## What is needed
Can you give back only the records from the line with "Click the Fusion" up to and including the line with "click(x=320, y=12)", with "Configuration Wizard" swapped for "Setup Wizard", everything else unchanged, and the pictures left out?

++++ Material shown

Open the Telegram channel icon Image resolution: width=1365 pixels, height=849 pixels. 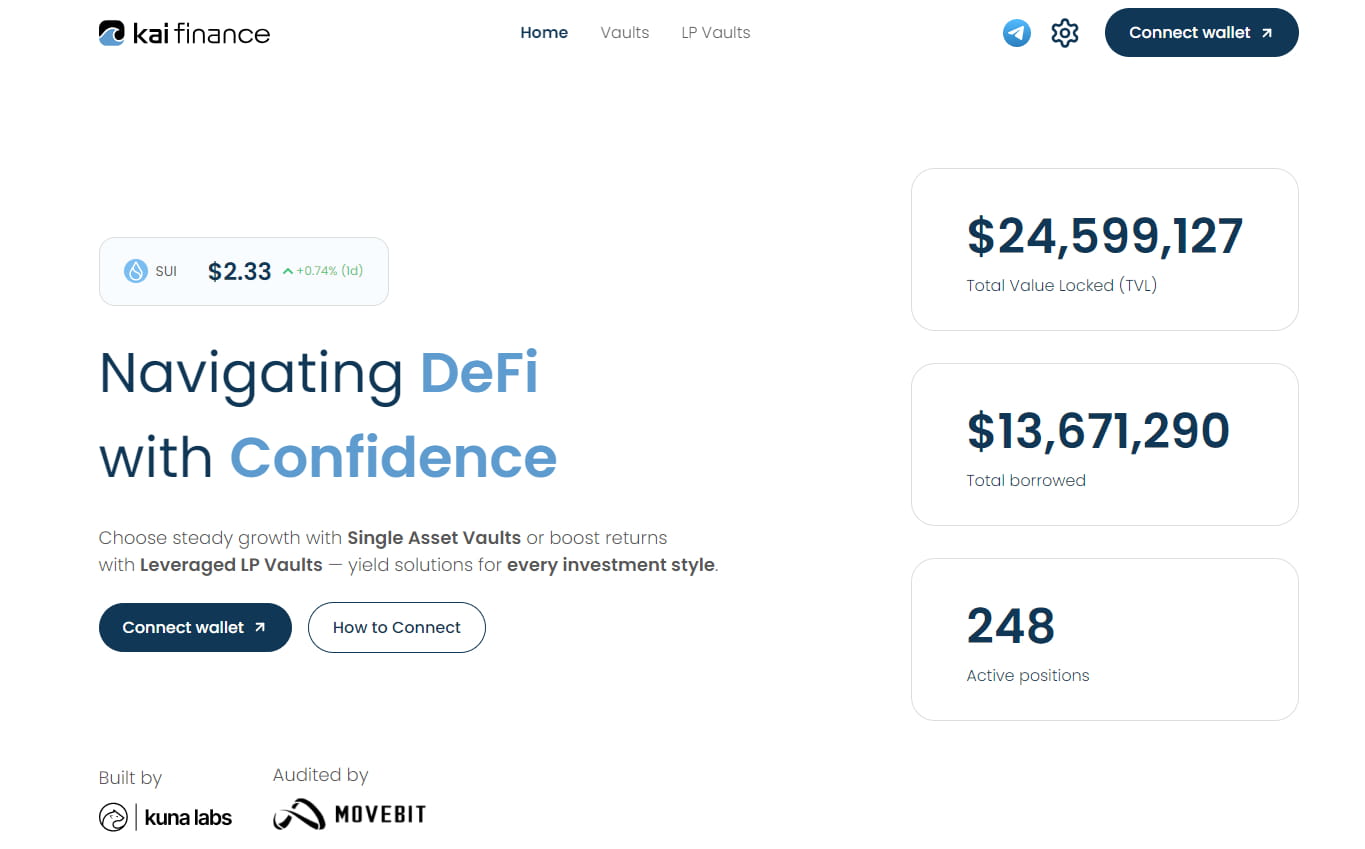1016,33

++++++++
++++ Material shown

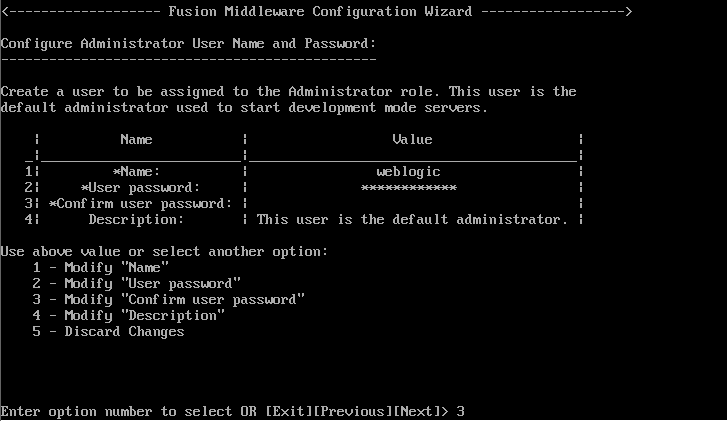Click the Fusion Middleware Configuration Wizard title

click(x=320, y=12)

++++++++
++++ Material shown

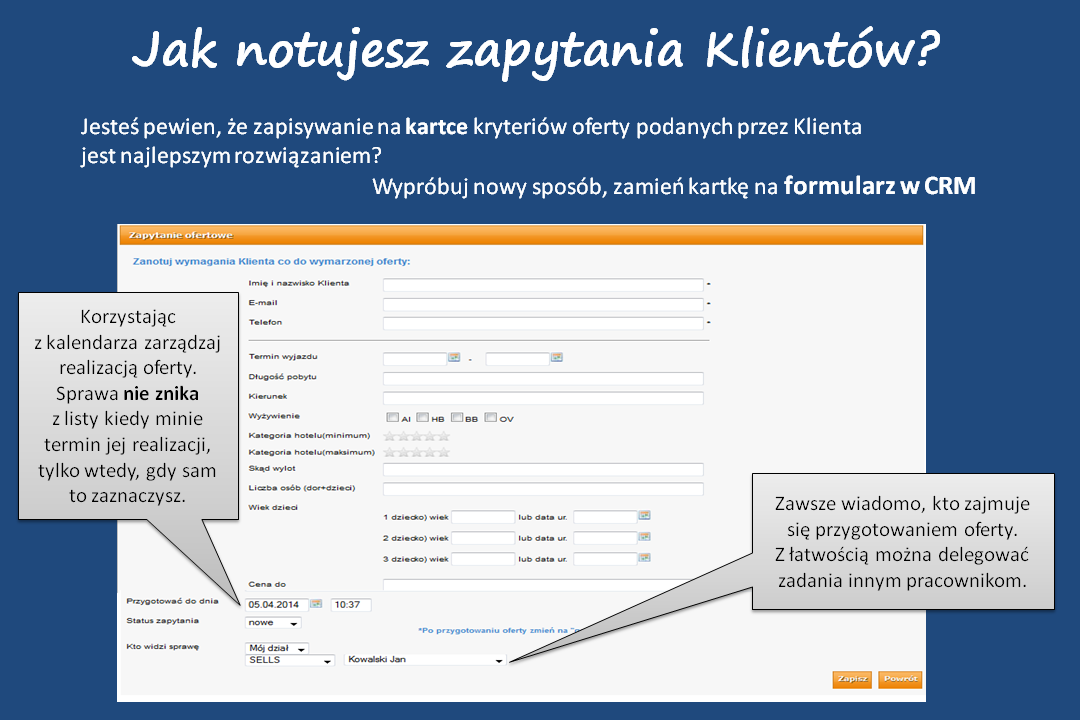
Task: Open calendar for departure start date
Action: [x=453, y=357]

++++++++

## Written reply
Click the Fusion Middleware Setup Wizard title

click(x=320, y=12)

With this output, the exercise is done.